President Barack Obama‘s speech last night “was disappointing until, with about ten minutes to go, [he] acknowledged disappointment, and so began its rise,” writes Esquire‘s Tom Junod. “The times have changed — and so have I,’ Obama said. ‘I’m no longer just a candidate. I’m the president.’
“Of course, he was reminding us of his power; the fact of his presidency has become an argument for his presidency. But he was also reminding us that as a candidate who rose to power on the politics of pure potential, he is, as president, a fallen man. ‘And while I’m proud of what we’ve achieved together, I’m far more mindful of my own failiings, knowing exactly what Lincoln meant when he said, ‘I have been driven to my knees many times by the overwhelming conviction that I had no place else to go.'”
“This was where the speech turned, and became, in its statement of humility, a statement of rousing power. ‘I ask you for your vote,’ he said, and his commonplace words had a beseeching quality that put them outside the realm of political performance. He had failed to transform his office, and failed to transform our politics, but he sounded fully aware that he had been himself transformed.'”
“I wrote a few days ago that if the Democrats could maintain the enthusiasm they showed on the first day of their convention for all three days, Mitt Romney would be in serious trouble,” Politico‘s Roger Simon wrote this morning. “They did, and he is.

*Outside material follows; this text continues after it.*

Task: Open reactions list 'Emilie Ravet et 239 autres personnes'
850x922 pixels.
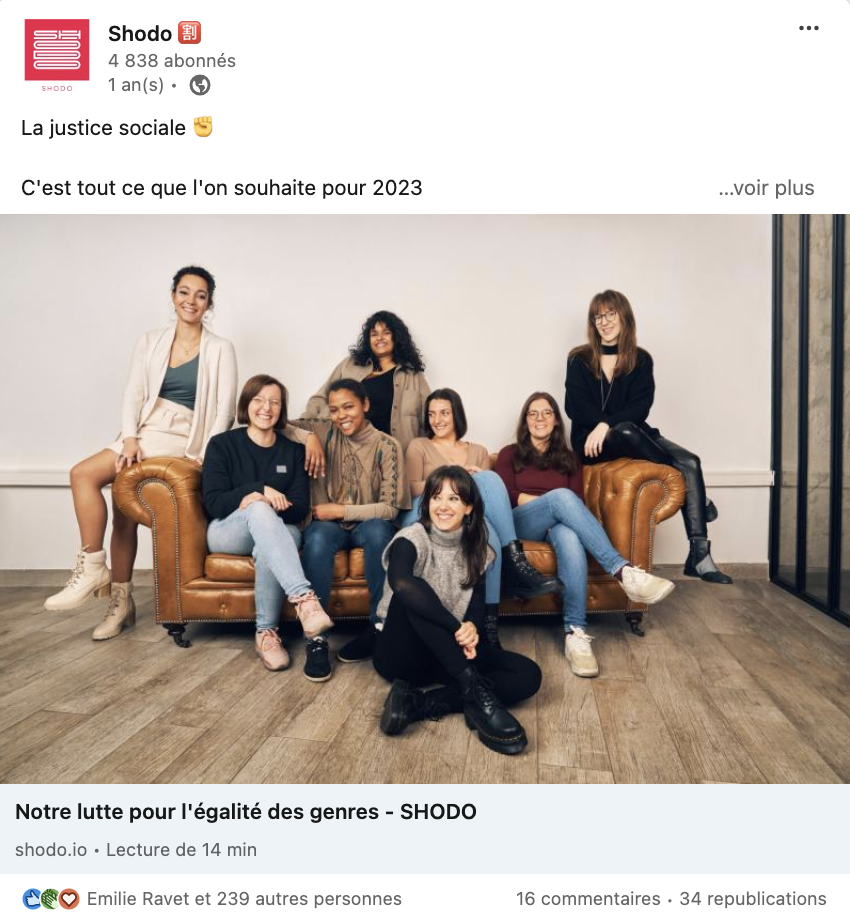Action: (244, 898)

“Democratic enthusiasm — real fire-in-the-belly enthusiasm — is a killer for Romney for one big reason: There is no sizable pro-Romney movement in this country. There has been a sizable anti-Obama movement.
“There are relatively few Republicans deeply in love with Romney. There never has been. Romney won his nomination by being the most electable general election candidate in a weak and whacky primary field. He won, in other words, not by devotion, but by default.
“His campaign is fueled by dislike for and disappointment with Barack Obama. That dislike and disappointment is real.
“In 1996, the last time a Democratic president ran for reelection, there was a significant anti-Bill Clinton movement in this country. This was before the Monica Lewinsky scandal. But a lot of right-wingers hated Bill Clinton and felt he was guilty of unspeakable crimes like murder and drug-trafficking. That didn’t mean there was a significant pro-Bob Dole movement, however. And Clinton won easily by 8.5 percentage points.
“This is not 1996, the economy is bad, the cast of characters has changed and nobody is going to win by 8.5 percentage points. But the dynamic is the same: It is harder to turn out a vote against someone than a vote for someone.
“Anger is not a movement. Disappointment is not a cause. And passionate support is an antidote to both.”